Of note, the CReg CD59 expression did not follow a specific pattern compared to TCC formation. However, the duration of HS exposition was very short. In an injury model of cartilage explants, an increase in gene expression of CD59 and clusterin—another TCC inhibitor—was measured after 4 days of HS stimulation [41]. Interestingly, CD55 and CD59 were shown to be expressed in disc cells (even freshly isolated) and rapidly increased under culture with 5% heat-inactivated FBS. At protein level, CD46 did not seem to be present in freshly isolated cells and increased slower than the other complement regulatory factors CD55 and CD59. These results indicate for the first time that IVD cells differentially express CRegs supporting some functional relevance of the complement system in IVD tissues.

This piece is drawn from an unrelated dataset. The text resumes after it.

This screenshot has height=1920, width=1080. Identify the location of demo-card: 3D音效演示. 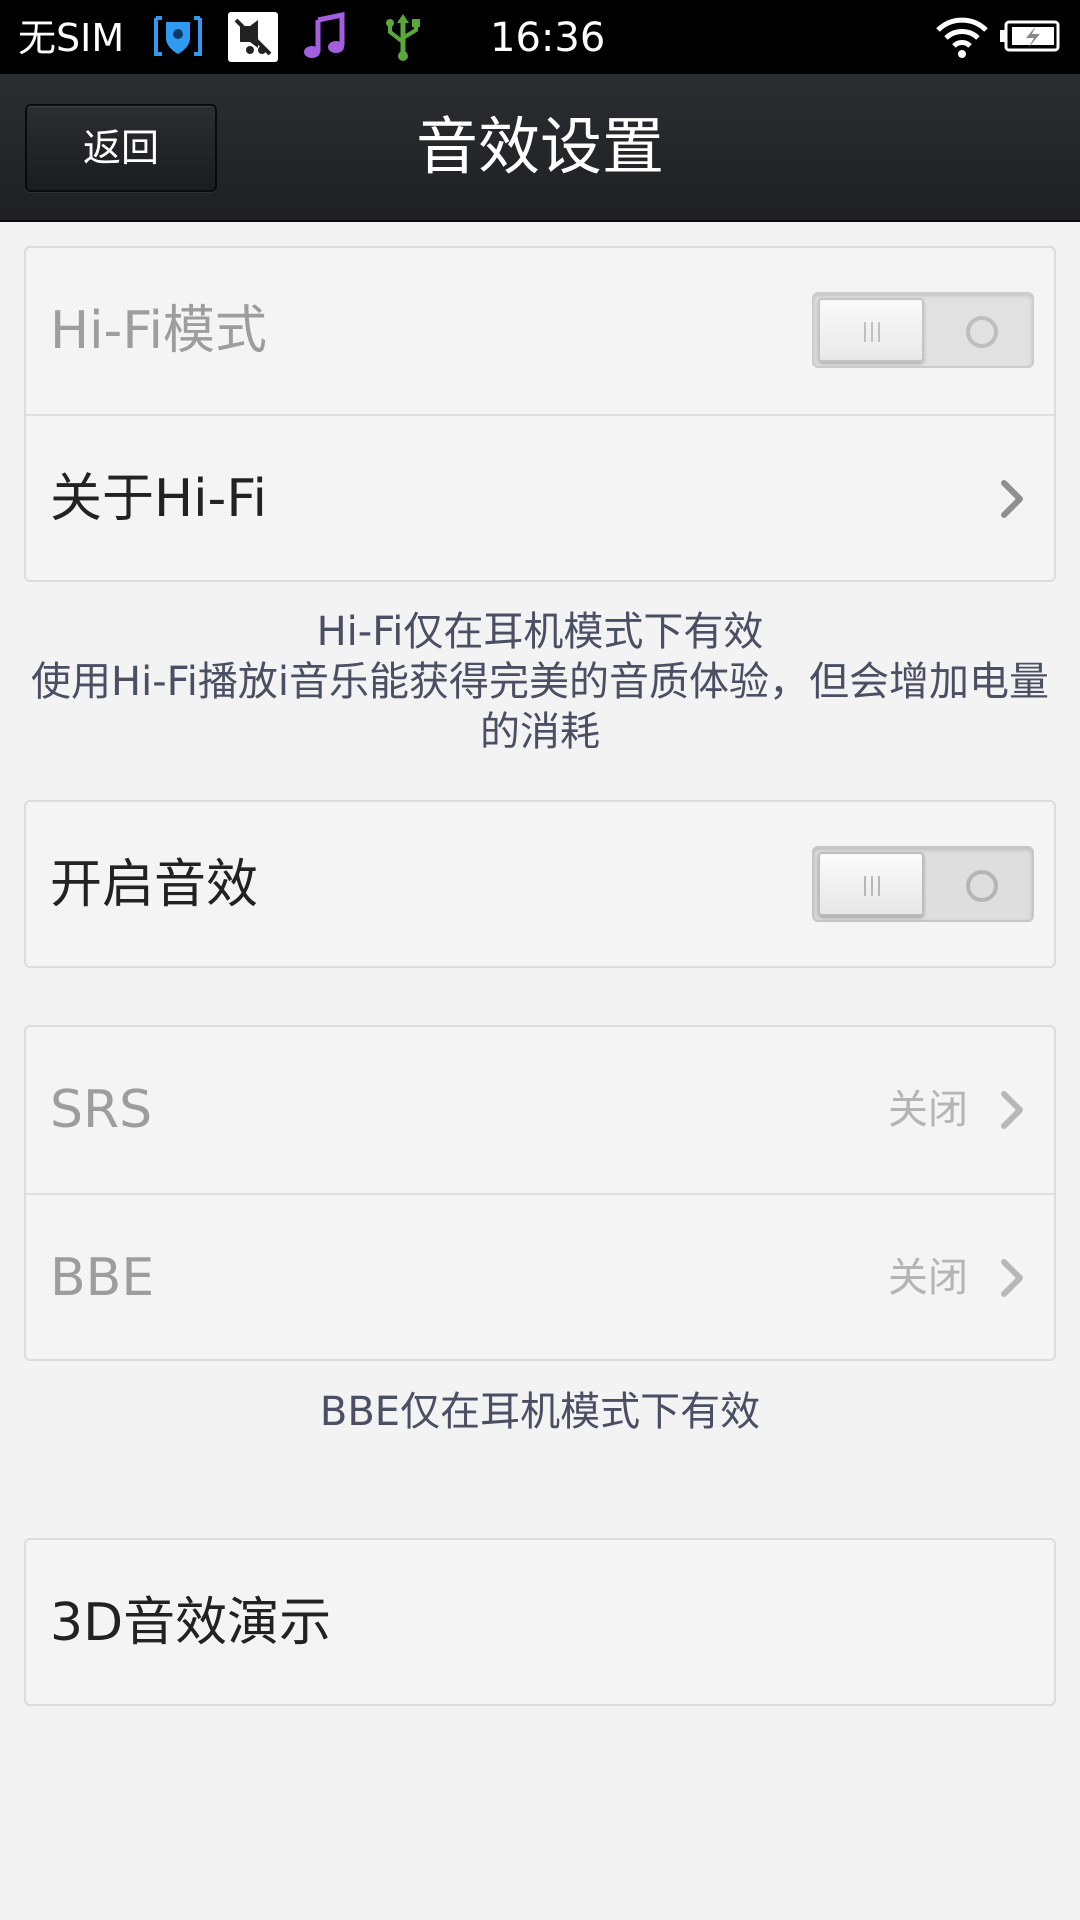
(540, 1622).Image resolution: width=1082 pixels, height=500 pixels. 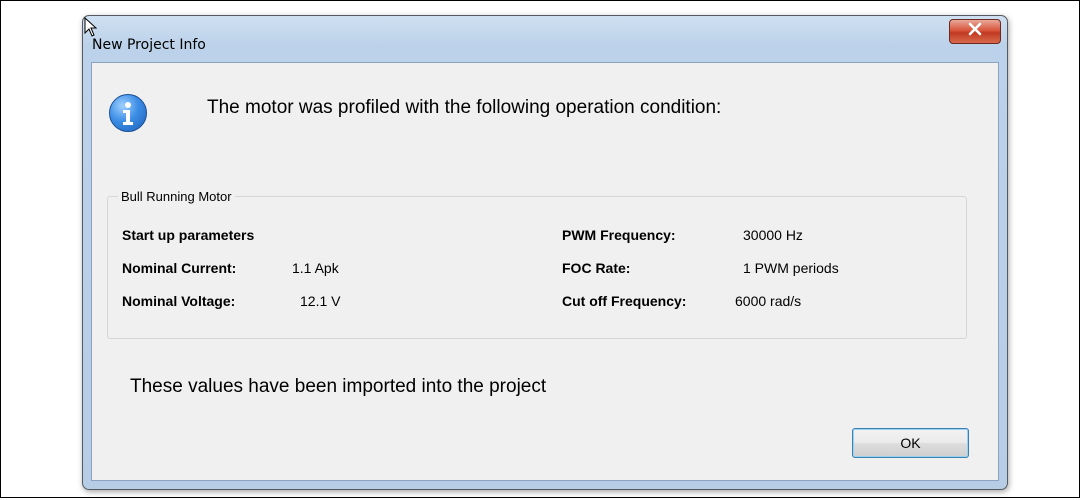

Based on findings for osteoarthritis [42], inhibition of TCC formation could be a promising therapeutic strategy against DD. This work presents substantial new information on the cell biological connection between IL-1β, CTSD and TCC formation in IVD tissue, which might open new perspectives to identify more effective DD therapeutic targets. We propose CTSD as an interesting candidate. Its inhibition might not only directly protect from degradation of extracellular matrix components but also attenuate inflammation and tissue degeneration induced by tRAS, as well as from complement activation associated processes. With respect to TCC involvement in disc degeneration, further studies are important to better understand the complexity of underlying mechanisms of its regulation and potential contribution to inflammation and cell death.

Conclusion

Our findings indicate that TCC deposition can spontaneously occur in vitro in the presence of HS in a concentration-dependent manner. This confirms that human disc cells are not completely protected against TCC formation, although they express a certain capacity of CRegs. Our results also show that CTSD, an aspartic acid protease which plays a role in tRAS and complement activation, increases TCC deposition in NP tissue. In contrast, IL-1β seems to inhibit complement activation in AF and EP to a certain extent. Elucidation of the complex mechanisms of complement modulation in DD and its interplay with other pathogenetic processes holds great promise for identification of novel therapeutic targets.